When you and your fiancée are ready to choose an unique engagement ring together, looking at such a vast assortment of styles can be confusing, on top of the pressure to choose the right diamond for the setting. To take it one step at a time, let’s begin looking at the setting styles.

Any piece of jewelry with a stone, whether it is a ring, a pair of earrings, or a pendant, all have the same basic components regardless of the setting style or size of diamond. The gallery is the place where the stone (as in a solitaire), or several stones are set, and the style of gallery is what differentiates one setting from another.

Most common is the prong setting, where small prongs, usually platinum for strength, are curved over the girdle to hold it in place. There are usually four to six prongs for most diamond cuts (called Tiffany set) except for the Marquise and Trilliant cuts. These need two or three V-shaped prongs at the corners. The prong setting is raised and shows off the cut of the diamond; however, some prongs are so high that the stone may be more easily caught on objects such as gloves and pockets. Keep in mind your daily activities and whether a tall ring would be suitable for your lifestyle. A solitaire diamond is the usual setting for an engagement ring, but sometimes a diamond set between two smaller diamonds could be a more unique engagement ring.

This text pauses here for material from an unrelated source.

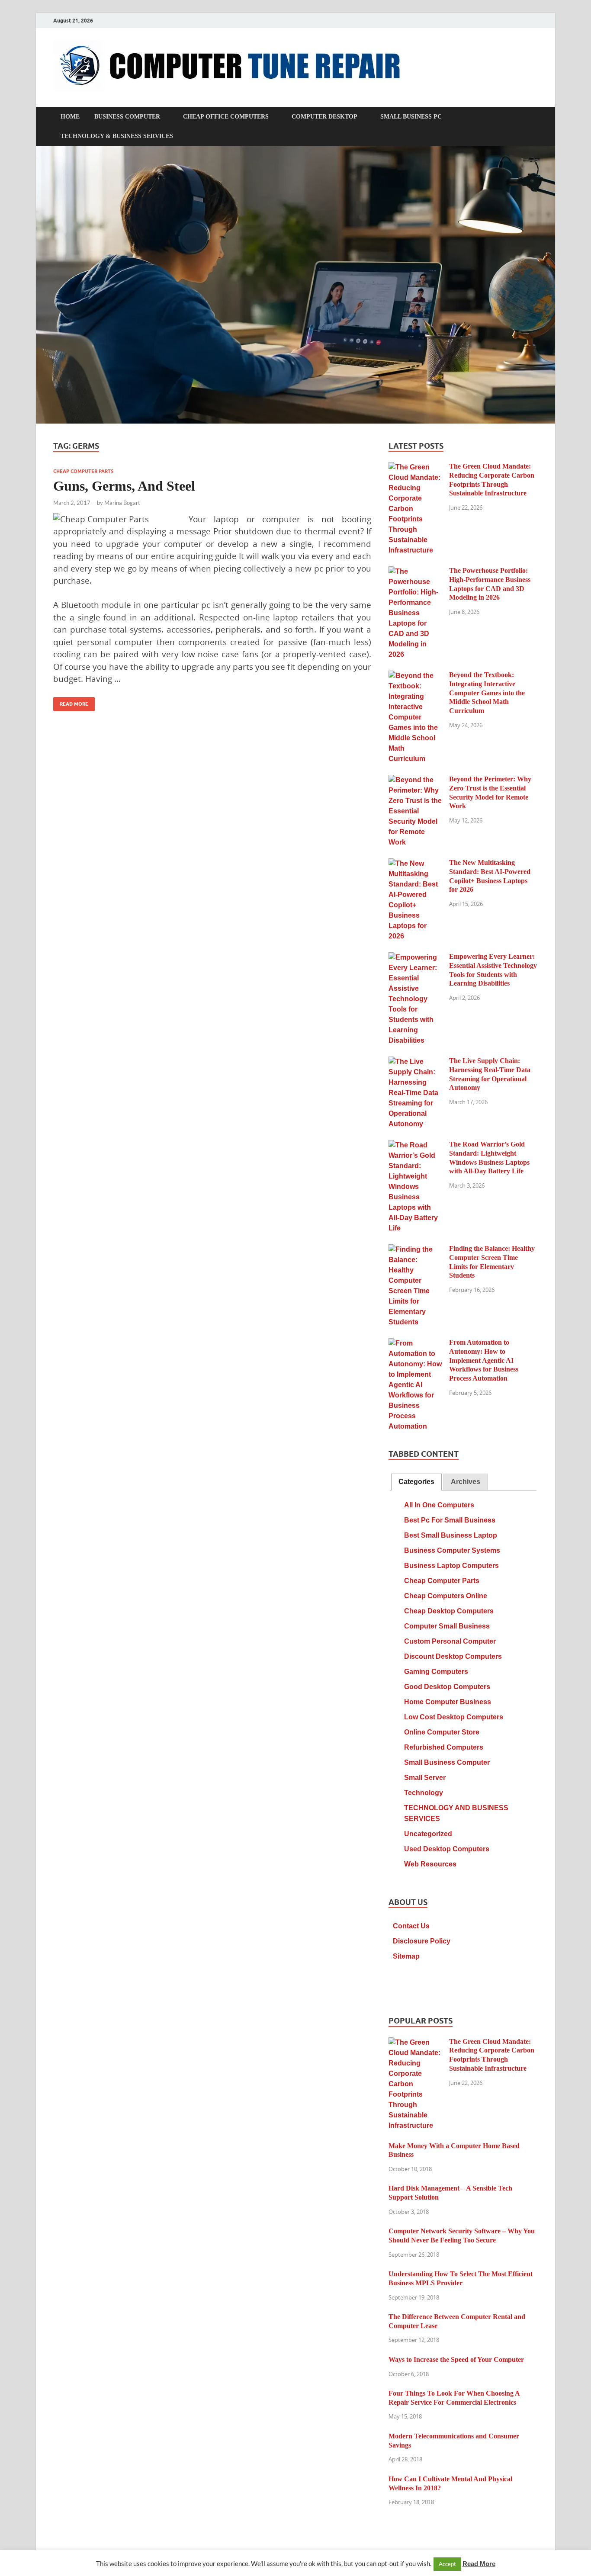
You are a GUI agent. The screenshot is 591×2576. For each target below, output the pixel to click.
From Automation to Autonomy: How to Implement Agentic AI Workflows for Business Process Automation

The bezel setting is a tiny cup or diskette that holds the diamond to the ring, also by its girdle. Often very ornately embellished, the bezel setting is difficult because the diskette must be carefully contoured to the shape of the stone. Oval and round stones are less complicated to set and have the advantage of showing off the diamond while protecting its edges, girdle, and pavilion. It works for active lifestyles, and is a good setting for earrings, necklaces, and bracelets also.

Literally meaning “paved,” the pave setting looks like a band paved with diamonds. Tiny prongs or little bits of the ring’s surface are scooped out, creating a nest for the diamond to set in. Many smaller diamonds close together create a dazzling effect of a much larger diamond, and are often set in white gold or platinum. An advantage of a pave setting is that there are no high stones to risk snagging in daily wear.

Stones that are precision cut to have the same pavilions are used in channel settings. Nestled between two raised tracks of gold or silver, they are packed together so tightly that they look like a single stone. They are often seen in promise rings, friendship rings, and eternity bands. Because there is no metal between them, the stones can show off their brilliance.

Bar settings are vertical bars between each stone that hold them in place. Sometimes two or more stones are stacked between the bars, as in a channel setting, to give the band more width. Often combined with colored gemstones, such as birthstones, this engagement ring can personalize the ring to the wearer. Like the channel ring, this setting is low on the band and is good for busy hands.

Understanding the ways that diamonds and gemstones are set can help you make the choice for the engagement ring that is a symbol of eternal promise.